Created attachment 18350 [details] reproduce-lmdb-backup-deadlock-part-1-modification-activity.sh When using lmdb/mdb as backendStore for sam.ldb, samba-tool domain backup offline uses the dedicated mdb_copy tool for each of the `sam.ldb.d/*.ldb` backend files. We observed deadlocks, where one mdb_copy process hangs in a `pthread_mutex_lock` call, attempting to lock a mutex on the lmdb metadata. I was able to reproduce this in the lab by running a simple ldbmodify loop (see attachment) in parallel to samba-tool domain backup. It's a bit of a timing/race issue, I could reproduce it pretty often (nearly always) when running the modification loop in one screen terminal and then starting the backup in another. When I combined both into one shell script (with the modifcation loop as subprocesses) the deadlock occurred significantly less often. As far as I dug into it with gdb, in case of deadlock the ldbmodify has an lmdb write transaction open (I compiled lmdb with `#define MDB_DEBUG 1` to confirm) on the backend ldb subfiles (one for each of them), so probably it owns the lmdb metadata mutex on the particular backend subfile that mdb_copy waits to lock. The ldbmodify process in turn hangs waiting to obtain a POSIX write lock on private/sam.ldb.d/metadata.tdb -- and that appears to be blocked by samba-tool (but I didn't dig into the details of that yet). When I remove the acquisition of samdb.search_iterator() in `netcmd/domain_backup.py` (or `netcmd/domain/backup.py` in the latest Samba versions) then the deadlock doesn't occur any longer (but that commit was introduced for the purpose of fixing Bug 14676): https://gitlab.com/samba-team/samba/-/commit/958931ad379#e8fca6c1e346a8bfacf89601ca248b6c9b470bd7_1020_1037 From my experiments it didn't matter if Samba/AD (or DNS server) was running additionally.
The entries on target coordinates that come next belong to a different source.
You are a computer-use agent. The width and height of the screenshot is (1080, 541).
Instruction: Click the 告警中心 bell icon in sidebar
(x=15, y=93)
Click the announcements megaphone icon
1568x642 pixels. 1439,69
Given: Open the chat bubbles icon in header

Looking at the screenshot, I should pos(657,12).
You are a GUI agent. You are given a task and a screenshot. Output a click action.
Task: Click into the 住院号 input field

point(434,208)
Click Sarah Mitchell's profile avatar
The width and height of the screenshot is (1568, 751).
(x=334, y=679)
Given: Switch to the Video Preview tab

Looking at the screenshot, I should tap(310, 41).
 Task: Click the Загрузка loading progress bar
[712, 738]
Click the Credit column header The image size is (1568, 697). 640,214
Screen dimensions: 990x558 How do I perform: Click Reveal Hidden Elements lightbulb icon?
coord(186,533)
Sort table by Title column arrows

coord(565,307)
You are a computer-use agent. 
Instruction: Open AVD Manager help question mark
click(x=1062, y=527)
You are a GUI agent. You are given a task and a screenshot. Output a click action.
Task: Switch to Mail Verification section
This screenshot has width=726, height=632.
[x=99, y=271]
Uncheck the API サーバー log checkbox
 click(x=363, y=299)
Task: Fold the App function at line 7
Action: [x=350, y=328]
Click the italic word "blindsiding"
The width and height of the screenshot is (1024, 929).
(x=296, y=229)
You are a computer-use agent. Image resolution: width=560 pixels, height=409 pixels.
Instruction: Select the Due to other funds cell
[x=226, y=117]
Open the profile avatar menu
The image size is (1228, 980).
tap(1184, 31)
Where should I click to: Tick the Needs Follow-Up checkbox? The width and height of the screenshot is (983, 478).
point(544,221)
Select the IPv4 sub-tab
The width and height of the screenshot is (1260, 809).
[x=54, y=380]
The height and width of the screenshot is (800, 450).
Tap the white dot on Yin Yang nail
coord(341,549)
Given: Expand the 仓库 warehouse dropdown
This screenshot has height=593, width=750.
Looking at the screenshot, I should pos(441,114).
Created attachment 18351 [details] reproduce-lmdb-backup-deadlock-part-2-run-samba-backup.sh Part 2 of the reproducer: run samba-tool domain backup offline
I tested with lmdb versions 0.9.22 and 0.9.33 (i.e. currently latest upstream release).
Thanks for the analysis, Arvid. Do you have a sense of how often it happens in real world situations? I guess it depends on the domain size and busyness?